It’s hard to judge depth with only one eye. When you see the masks with one eye closed and from some distance away, your brain assumes that both masks protrude outward, as ordinary faces do.
But why does the concave mask seem to follow as you move? This illusion is your brain’s attempt to make sense of two conflicting sources of information. First, your visual system notices that the nose of the concave mask moves less than the rest of the face when you move your head. This information suggests that the nose is the most distant feature on the face (and the face is therefore concave), because to a moving observer, distant objects appear to move less than nearby objects. (Think of how highway signs whiz by when you are in car, while the distant scenery seems to barely move at all). But based on its experience in the world, your brain can’t accept the existence of a concave face. So, it concludes that the hollow mask is instead an ordinary protruding face that turns to watch you walk past, its nose following your gaze and therefore having little apparent motion.
The intensity and angle of illumination can influence the effectiveness of the illusion. Areas of shadow and bright reflection can either enhance or detract from the illusion, depending on their location.
Disneyland’s Haunted Mansion uses hollow masks to create eerie illusions of faces that seem to rotate and follow you as you move. The placement of the masks and the lighting are carefully adjusted to maximize the illusion.
Researchers in visual perception have traditionally concluded that, in the absence of other cues, we normally assume objects are illuminated from above (based on the fact that the sun is such a basic source of illumination). We therefore perceive objects with shadows at the bottom as convex and those with shadows at the top as concave. Nonetheless, we tend to perceive all human faces as convex—even hollow masks that have shadows at the top.

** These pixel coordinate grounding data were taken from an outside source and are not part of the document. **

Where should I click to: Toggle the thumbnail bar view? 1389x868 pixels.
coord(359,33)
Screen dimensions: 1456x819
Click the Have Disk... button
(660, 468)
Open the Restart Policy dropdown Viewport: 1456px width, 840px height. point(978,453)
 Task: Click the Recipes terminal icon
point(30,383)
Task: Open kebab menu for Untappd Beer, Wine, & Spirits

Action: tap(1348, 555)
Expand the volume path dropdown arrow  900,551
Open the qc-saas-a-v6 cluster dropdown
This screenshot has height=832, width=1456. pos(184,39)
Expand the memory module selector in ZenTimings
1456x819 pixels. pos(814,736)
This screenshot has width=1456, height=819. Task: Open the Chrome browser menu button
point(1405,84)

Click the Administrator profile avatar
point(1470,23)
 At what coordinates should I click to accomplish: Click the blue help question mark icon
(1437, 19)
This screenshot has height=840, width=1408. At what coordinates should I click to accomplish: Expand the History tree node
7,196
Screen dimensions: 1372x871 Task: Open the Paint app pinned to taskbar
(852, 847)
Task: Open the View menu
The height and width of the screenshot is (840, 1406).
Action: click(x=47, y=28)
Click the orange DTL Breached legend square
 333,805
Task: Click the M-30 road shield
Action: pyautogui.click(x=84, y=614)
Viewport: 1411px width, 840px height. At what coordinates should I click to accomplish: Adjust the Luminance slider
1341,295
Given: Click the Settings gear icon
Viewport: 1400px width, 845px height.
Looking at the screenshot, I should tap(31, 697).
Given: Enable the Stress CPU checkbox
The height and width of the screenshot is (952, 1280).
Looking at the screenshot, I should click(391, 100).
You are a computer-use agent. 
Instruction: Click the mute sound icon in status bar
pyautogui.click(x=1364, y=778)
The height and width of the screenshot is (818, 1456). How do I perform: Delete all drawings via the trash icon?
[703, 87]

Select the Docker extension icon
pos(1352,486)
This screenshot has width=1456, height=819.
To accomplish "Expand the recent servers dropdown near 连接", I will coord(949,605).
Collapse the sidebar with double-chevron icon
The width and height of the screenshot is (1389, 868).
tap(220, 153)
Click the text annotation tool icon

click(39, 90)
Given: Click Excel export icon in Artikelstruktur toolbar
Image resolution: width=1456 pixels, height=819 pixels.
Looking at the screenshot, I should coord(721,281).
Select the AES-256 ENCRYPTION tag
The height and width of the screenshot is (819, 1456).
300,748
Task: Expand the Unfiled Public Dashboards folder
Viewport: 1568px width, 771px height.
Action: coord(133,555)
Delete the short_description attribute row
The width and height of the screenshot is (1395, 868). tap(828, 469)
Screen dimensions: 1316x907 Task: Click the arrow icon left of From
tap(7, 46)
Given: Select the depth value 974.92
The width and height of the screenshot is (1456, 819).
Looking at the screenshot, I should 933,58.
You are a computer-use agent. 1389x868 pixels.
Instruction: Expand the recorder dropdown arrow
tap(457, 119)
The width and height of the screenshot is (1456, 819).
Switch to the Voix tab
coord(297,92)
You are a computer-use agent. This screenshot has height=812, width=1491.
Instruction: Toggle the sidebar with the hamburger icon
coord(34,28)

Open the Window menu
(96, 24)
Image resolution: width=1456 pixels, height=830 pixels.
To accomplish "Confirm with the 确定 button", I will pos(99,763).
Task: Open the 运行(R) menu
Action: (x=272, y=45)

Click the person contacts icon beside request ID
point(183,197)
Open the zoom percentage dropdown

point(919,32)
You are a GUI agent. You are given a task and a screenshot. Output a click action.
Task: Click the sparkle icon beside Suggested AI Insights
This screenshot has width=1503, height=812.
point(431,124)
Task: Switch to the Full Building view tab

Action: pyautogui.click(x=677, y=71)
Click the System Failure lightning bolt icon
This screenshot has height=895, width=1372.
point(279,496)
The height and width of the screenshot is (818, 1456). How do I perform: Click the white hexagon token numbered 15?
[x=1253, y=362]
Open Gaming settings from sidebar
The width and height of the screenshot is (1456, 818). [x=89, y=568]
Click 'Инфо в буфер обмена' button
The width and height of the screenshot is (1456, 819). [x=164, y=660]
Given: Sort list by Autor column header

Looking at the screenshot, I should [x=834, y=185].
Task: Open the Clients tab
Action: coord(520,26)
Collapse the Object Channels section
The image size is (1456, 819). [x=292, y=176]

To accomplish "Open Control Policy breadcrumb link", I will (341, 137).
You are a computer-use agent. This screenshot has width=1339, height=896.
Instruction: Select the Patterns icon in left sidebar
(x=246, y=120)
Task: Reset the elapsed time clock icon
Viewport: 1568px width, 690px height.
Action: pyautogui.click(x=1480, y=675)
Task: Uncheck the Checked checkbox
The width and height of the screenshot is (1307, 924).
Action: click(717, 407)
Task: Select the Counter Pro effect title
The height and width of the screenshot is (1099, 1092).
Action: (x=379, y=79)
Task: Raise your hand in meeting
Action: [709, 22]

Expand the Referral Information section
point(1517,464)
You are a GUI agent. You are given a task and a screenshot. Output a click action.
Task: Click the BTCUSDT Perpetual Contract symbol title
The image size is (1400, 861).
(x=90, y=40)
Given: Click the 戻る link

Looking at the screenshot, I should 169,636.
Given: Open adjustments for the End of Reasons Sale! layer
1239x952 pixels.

It would seem that our perception of faces is an exception to our usual interpretation of shape based on light and shadow, perhaps because of the special importance faces hold for us. However, neuropsychologist V. S. Ramachandran has found that this propensity to view hollow masks as projecting outward actually extends to many complex inward-curving objects. His work generalizes this tendency, rather than attributing it to a unique perception of the human face by the brain.